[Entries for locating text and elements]
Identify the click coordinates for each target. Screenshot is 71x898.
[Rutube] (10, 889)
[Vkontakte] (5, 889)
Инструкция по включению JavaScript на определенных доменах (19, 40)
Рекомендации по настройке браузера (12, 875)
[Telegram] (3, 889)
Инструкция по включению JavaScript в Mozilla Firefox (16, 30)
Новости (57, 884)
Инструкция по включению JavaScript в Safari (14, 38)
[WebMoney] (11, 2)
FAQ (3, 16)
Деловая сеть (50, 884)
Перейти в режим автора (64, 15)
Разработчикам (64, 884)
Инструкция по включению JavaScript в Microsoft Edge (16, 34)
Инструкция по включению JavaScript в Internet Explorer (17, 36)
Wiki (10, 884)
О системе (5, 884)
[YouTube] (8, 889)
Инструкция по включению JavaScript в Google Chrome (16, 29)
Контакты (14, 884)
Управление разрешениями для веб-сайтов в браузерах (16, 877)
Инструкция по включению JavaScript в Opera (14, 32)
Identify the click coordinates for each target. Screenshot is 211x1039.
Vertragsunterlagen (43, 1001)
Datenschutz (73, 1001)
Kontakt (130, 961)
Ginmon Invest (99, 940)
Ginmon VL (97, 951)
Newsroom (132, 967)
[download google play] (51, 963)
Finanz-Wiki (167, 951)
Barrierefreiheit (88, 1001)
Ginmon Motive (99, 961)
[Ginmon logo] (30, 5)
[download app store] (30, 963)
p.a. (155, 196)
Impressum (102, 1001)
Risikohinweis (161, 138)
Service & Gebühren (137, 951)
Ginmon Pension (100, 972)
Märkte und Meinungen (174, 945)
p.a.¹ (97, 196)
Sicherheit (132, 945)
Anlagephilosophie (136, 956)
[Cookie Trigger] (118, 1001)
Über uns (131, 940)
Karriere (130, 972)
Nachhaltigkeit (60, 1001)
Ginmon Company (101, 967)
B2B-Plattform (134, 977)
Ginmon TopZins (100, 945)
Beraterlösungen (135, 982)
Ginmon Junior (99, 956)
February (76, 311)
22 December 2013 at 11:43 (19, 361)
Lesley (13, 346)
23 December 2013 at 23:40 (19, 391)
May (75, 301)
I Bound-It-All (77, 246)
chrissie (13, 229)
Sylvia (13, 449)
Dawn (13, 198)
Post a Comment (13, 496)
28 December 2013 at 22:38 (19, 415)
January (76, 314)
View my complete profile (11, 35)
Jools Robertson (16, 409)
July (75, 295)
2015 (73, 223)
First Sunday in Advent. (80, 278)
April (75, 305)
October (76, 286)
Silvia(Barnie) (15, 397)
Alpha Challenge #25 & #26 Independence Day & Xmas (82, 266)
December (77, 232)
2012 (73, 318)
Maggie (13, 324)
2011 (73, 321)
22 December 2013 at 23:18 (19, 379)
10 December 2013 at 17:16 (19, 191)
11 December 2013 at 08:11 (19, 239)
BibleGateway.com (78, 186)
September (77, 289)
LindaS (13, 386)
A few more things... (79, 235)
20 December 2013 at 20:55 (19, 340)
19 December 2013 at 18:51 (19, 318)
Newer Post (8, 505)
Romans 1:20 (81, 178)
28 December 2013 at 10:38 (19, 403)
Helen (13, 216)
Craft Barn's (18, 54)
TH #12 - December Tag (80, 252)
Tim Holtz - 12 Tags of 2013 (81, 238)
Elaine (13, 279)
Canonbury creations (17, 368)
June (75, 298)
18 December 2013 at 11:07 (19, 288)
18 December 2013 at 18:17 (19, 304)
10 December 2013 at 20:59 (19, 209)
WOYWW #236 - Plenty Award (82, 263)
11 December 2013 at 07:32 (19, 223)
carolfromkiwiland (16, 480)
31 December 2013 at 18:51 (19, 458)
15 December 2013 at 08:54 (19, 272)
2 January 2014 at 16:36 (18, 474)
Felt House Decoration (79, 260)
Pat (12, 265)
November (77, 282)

:: EXERCISE ::
Can you put all the rows above into a numbered list, leaving out any blank lines?

:: EXERCISE RESPONSE ::
1. Identify the click coordinates for each target. Screenshot is 71x898.
2. [Rutube] (10, 889)
3. [Vkontakte] (5, 889)
4. Инструкция по включению JavaScript на определенных доменах (19, 40)
5. Рекомендации по настройке браузера (12, 875)
6. [Telegram] (3, 889)
7. Инструкция по включению JavaScript в Mozilla Firefox (16, 30)
8. Новости (57, 884)
9. Инструкция по включению JavaScript в Safari (14, 38)
10. [WebMoney] (11, 2)
11. FAQ (3, 16)
12. Деловая сеть (50, 884)
13. Перейти в режим автора (64, 15)
14. Разработчикам (64, 884)
15. Инструкция по включению JavaScript в Microsoft Edge (16, 34)
16. Инструкция по включению JavaScript в Internet Explorer (17, 36)
17. Wiki (10, 884)
18. О системе (5, 884)
19. [YouTube] (8, 889)
20. Инструкция по включению JavaScript в Google Chrome (16, 29)
21. Контакты (14, 884)
22. Управление разрешениями для веб-сайтов в браузерах (16, 877)
23. Инструкция по включению JavaScript в Opera (14, 32)
24. Identify the click coordinates for each target. Screenshot is 211x1039.
25. Vertragsunterlagen (43, 1001)
26. Datenschutz (73, 1001)
27. Kontakt (130, 961)
28. Ginmon Invest (99, 940)
29. Ginmon VL (97, 951)
30. Newsroom (132, 967)
31. [download google play] (51, 963)
32. Finanz-Wiki (167, 951)
33. Barrierefreiheit (88, 1001)
34. Ginmon Motive (99, 961)
35. [Ginmon logo] (30, 5)
36. [download app store] (30, 963)
37. p.a. (155, 196)
38. Impressum (102, 1001)
39. Risikohinweis (161, 138)
40. Service & Gebühren (137, 951)
41. Ginmon Pension (100, 972)
42. Märkte und Meinungen (174, 945)
43. p.a.¹ (97, 196)
44. Sicherheit (132, 945)
45. Anlagephilosophie (136, 956)
46. [Cookie Trigger] (118, 1001)
47. Über uns (131, 940)
48. Karriere (130, 972)
49. Nachhaltigkeit (60, 1001)
50. Ginmon Company (101, 967)
51. B2B-Plattform (134, 977)
52. Ginmon TopZins (100, 945)
53. Beraterlösungen (135, 982)
54. Ginmon Junior (99, 956)
55. February (76, 311)
56. 22 December 2013 at 11:43 (19, 361)
57. Lesley (13, 346)
58. 23 December 2013 at 23:40 (19, 391)
59. May (75, 301)
60. I Bound-It-All (77, 246)
61. chrissie (13, 229)
62. Sylvia (13, 449)
63. Dawn (13, 198)
64. Post a Comment (13, 496)
65. 28 December 2013 at 22:38 (19, 415)
66. January (76, 314)
67. View my complete profile (11, 35)
68. Jools Robertson (16, 409)
69. July (75, 295)
70. 2015 (73, 223)
71. First Sunday in Advent. (80, 278)
72. April (75, 305)
73. October (76, 286)
74. Silvia(Barnie) (15, 397)
75. Alpha Challenge #25 & #26 Independence Day & Xmas (82, 266)
76. December (77, 232)
77. 2012 (73, 318)
78. Maggie (13, 324)
79. 2011 (73, 321)
80. 22 December 2013 at 23:18 (19, 379)
81. 10 December 2013 at 17:16 (19, 191)
82. 11 December 2013 at 08:11 (19, 239)
83. BibleGateway.com (78, 186)
84. September (77, 289)
85. LindaS (13, 386)
86. A few more things... (79, 235)
87. 20 December 2013 at 20:55 (19, 340)
88. 19 December 2013 at 18:51 (19, 318)
89. Newer Post (8, 505)
90. Romans 1:20 (81, 178)
91. 28 December 2013 at 10:38 (19, 403)
92. Helen (13, 216)
93. Craft Barn's (18, 54)
94. TH #12 - December Tag (80, 252)
95. Tim Holtz - 12 Tags of 2013 (81, 238)
96. Elaine (13, 279)
97. Canonbury creations (17, 368)
98. June (75, 298)
99. 18 December 2013 at 11:07 (19, 288)
100. 18 December 2013 at 18:17 (19, 304)
101. 10 December 2013 at 20:59 (19, 209)
102. WOYWW #236 - Plenty Award (82, 263)
103. 11 December 2013 at 07:32 (19, 223)
104. carolfromkiwiland (16, 480)
105. 31 December 2013 at 18:51 (19, 458)
106. 15 December 2013 at 08:54 (19, 272)
107. 2 January 2014 at 16:36 (18, 474)
108. Felt House Decoration (79, 260)
109. Pat (12, 265)
110. November (77, 282)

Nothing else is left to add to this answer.